Je sò accussì, 2022, è un disco più consapevole: le idee chiare, i testi dritti al punto. È anche un omaggio a Pino Daniele, uno dei suoi punti di riferimento con Alicia Keys ed Erykah Badu. “È stato lui, la sua musica, a darmi la forza di scrivere in barese, di sperimentare e marcare questo carattere. Lui lo faceva nel suo modo geniale con il napoletano. Cerco di imitarlo. Anche le Faraualla sono state decisive sotto questo aspetto”. Già prima della sua partecipazione a Sanremo aveva scritto Sta uagnedd’, che ancora oggi canta. “Con il dialetto posso dire le parolacce: in italiano non sono belle. E invece in dialetto sono quasi patrimonio culturale. Anna Magnani lo cantava, Pasolini lo scriveva in Ragazzi di vita. Funziona”. Donna intanto aggiungeva una sfumatura impegnata: “Un omaggio alle donne semplici, a quelle che si prendono cura della casa e della famiglia, e al mondo del Pride, cui sono molto legata e che mi appartiene”.

Dopo di “Baccalà”

Dropkcik è il nome d’arte di Massimiliano Marchio, romano. È batterista, specializzato in MPC, la finger drum. “Cercavo un batterista per il mio nuovo progetto, ha presente quando si dice che il cellulare ci ascolta? Su Instagram mi è uscito lui, l’ho contattato per chiedergli di prendere un caffè e di collaborare”. Le parole di Baccalà erano già pronte. Le aveva scritte tempo prima sul cellulare in treno dopo che gli amici Emanuele Triglia, bassista, e Federico Romeo, batterista, gli avevano detto di fare qualcosa su questo pezzo che stava spaccando su Tiktok, Baile funk. Per due giorni non ha cantato altro.

 

Due giorni dopo l’incontro con Dropkick il pezzo era pronto. “Quasi mi imbarazzavo a registrare: troppo esplicito, troppo volgare. Con Dropkick è cambiato tutto, suona da dio. L’ho postato in un orario sbagliato e in pochissimo tempo ha fatto numeri assurdi”. Il video postato il primo febbraio ha fatto più di cinque milioni di views su Tiktok. Qualche giorno dopo un nuovo video davanti al Teatro Margherita. Il pezzo è diventato un vero tormentone senza radio, certo grazie ai social, altro che quelli di Sanremo. Suona nei club e nelle discoteche. E ha inaugurato un filone: La zia è stato appena pubblicato. Più elaborato di Baccalà. E più mediterraneo, più arabeggiante.
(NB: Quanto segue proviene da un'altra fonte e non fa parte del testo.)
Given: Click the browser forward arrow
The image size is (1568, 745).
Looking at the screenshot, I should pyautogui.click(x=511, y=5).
“La zia” di Serena Brancale

La zia “non è una persona specifica, è la classica donna barese che mi piace immaginare: che porta da mangiare ai bambini gli involtini di carne, gli ngummridd. Questa zia buona, che cucina ma che la sera ha un lato oscuro perché spaccia, una zia che è anche un boss dei maschi”. Un racconto vero, popolare, quasi neorealista. Brancale dice che la zia potrebbe essere di Japigia, periferia sud-est di Bari. Nel video compaiono trulli e signore che fanno la pasta fatta a mano. Un immaginario molto pugliese, da Liberato levantina. “Ma senza maschera”.
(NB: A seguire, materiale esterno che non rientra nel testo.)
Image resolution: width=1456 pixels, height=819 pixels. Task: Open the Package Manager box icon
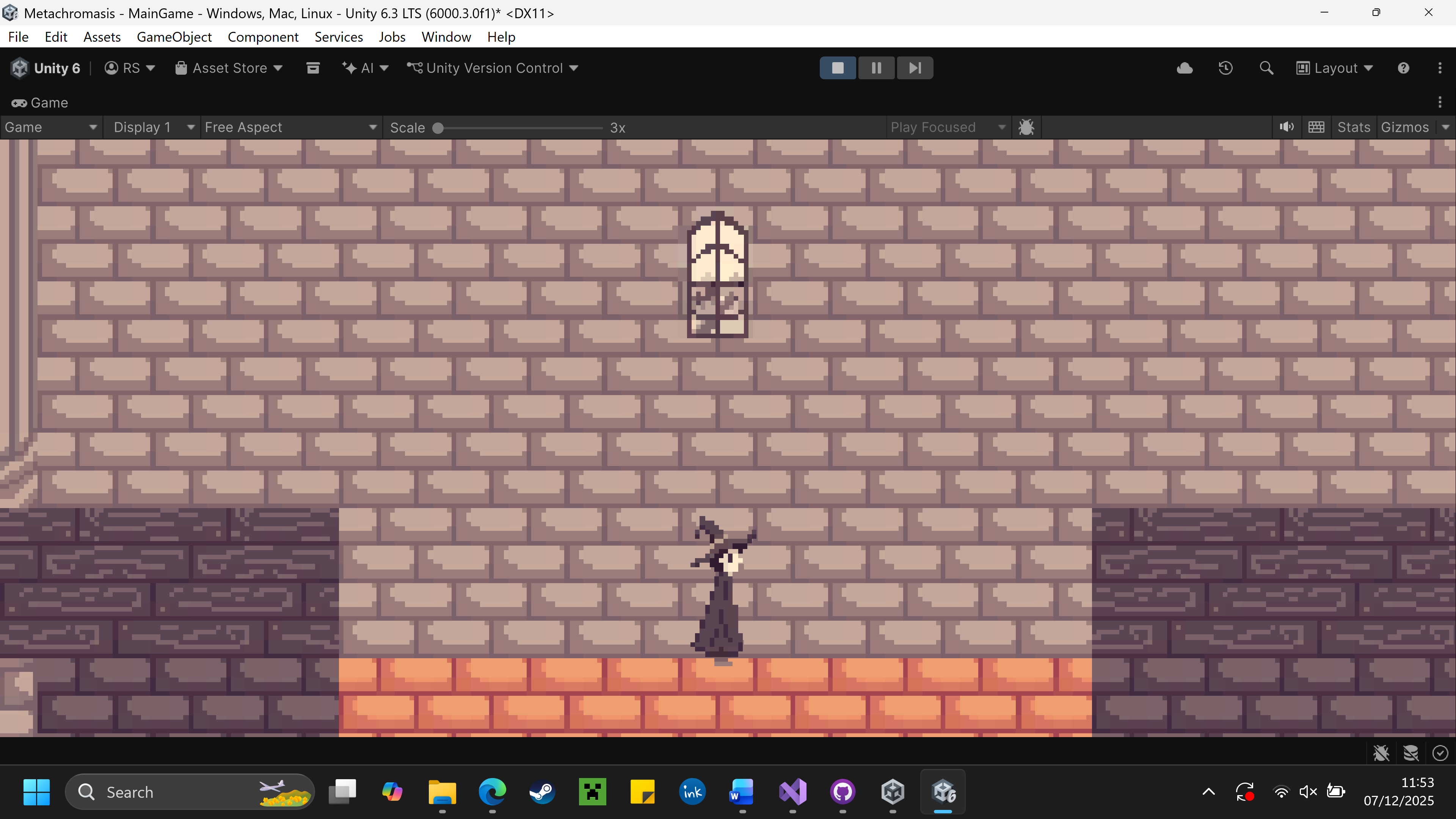(x=312, y=68)
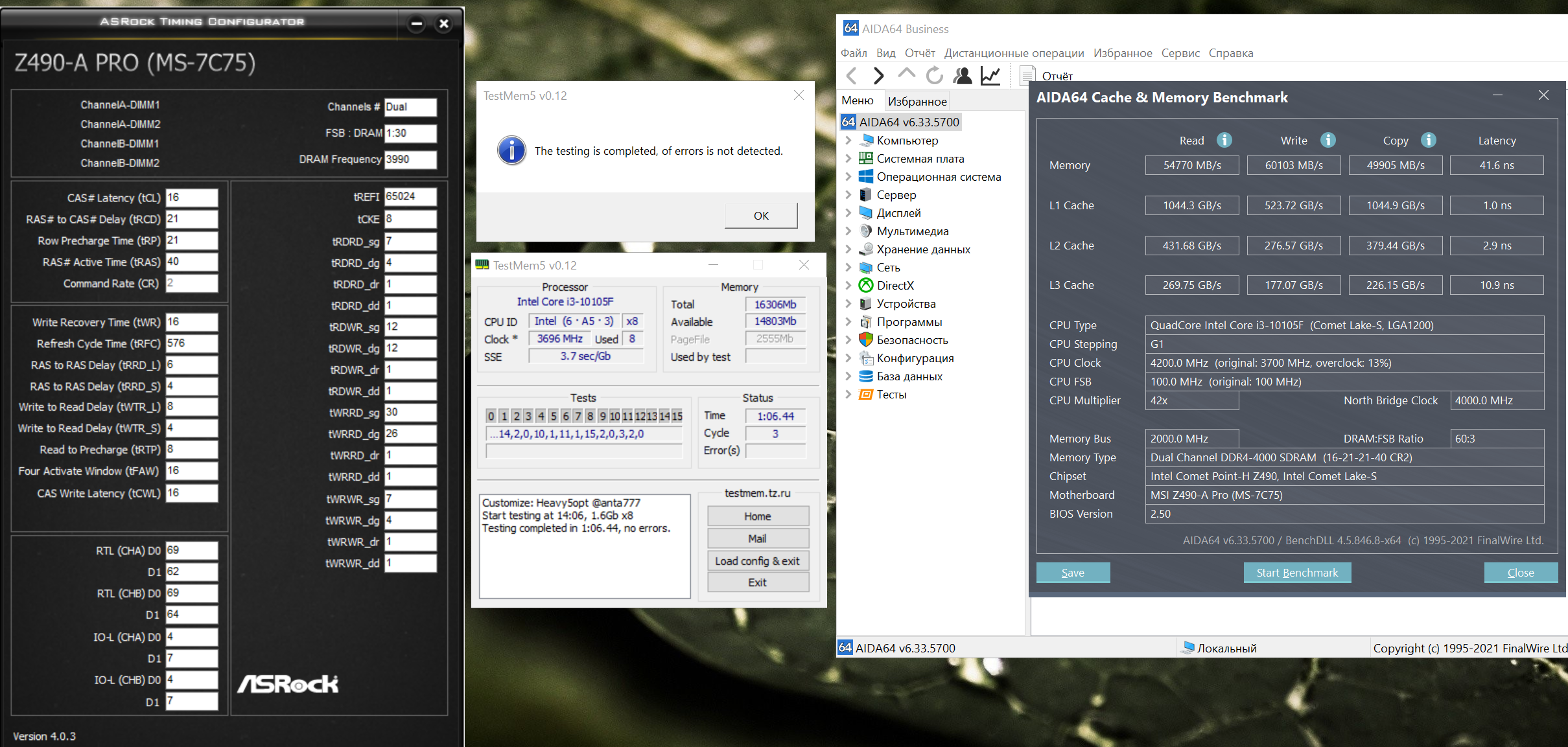1568x747 pixels.
Task: Switch to the Избранное tab
Action: coord(917,101)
Quando il mito della black music Quincy Jones jr. le fece i complimenti per il suo ultimo album, pensava che Serena Brancale cantasse in napoletano. E invece no: è barese. E sta funzionando parecchio anche oltre la Puglia. È sorprendente l’imprevedibilità delle traiettorie: come dopo tanta gavetta, esperienza, studio, X-Factor e Sanremo, album e i complimenti di Quincy Jones il successo possa arrivare da una filastrocca elettronica lanciata sui social al momento sbagliato. “Non ho paura che il successo di Baccalà possa offuscare il resto della mia carriera. Il canto jazz, la ballad, il nu soul sono parte di me. Sono cresciuta con quella musica”. Ci sarà tutto nei concerti che Brancale porterà in tour con il suo nuovo gruppo. Il 27 settembre sarà alla Sala Santa Cecilia dell’Auditorium Parco della Musica di Roma, il resto del Baccalà on tour è ancora da definire. “L’album nuovo è pronto, in tour riproporremo Je sò accussì con i nuovi singoli, in una veste più da club“.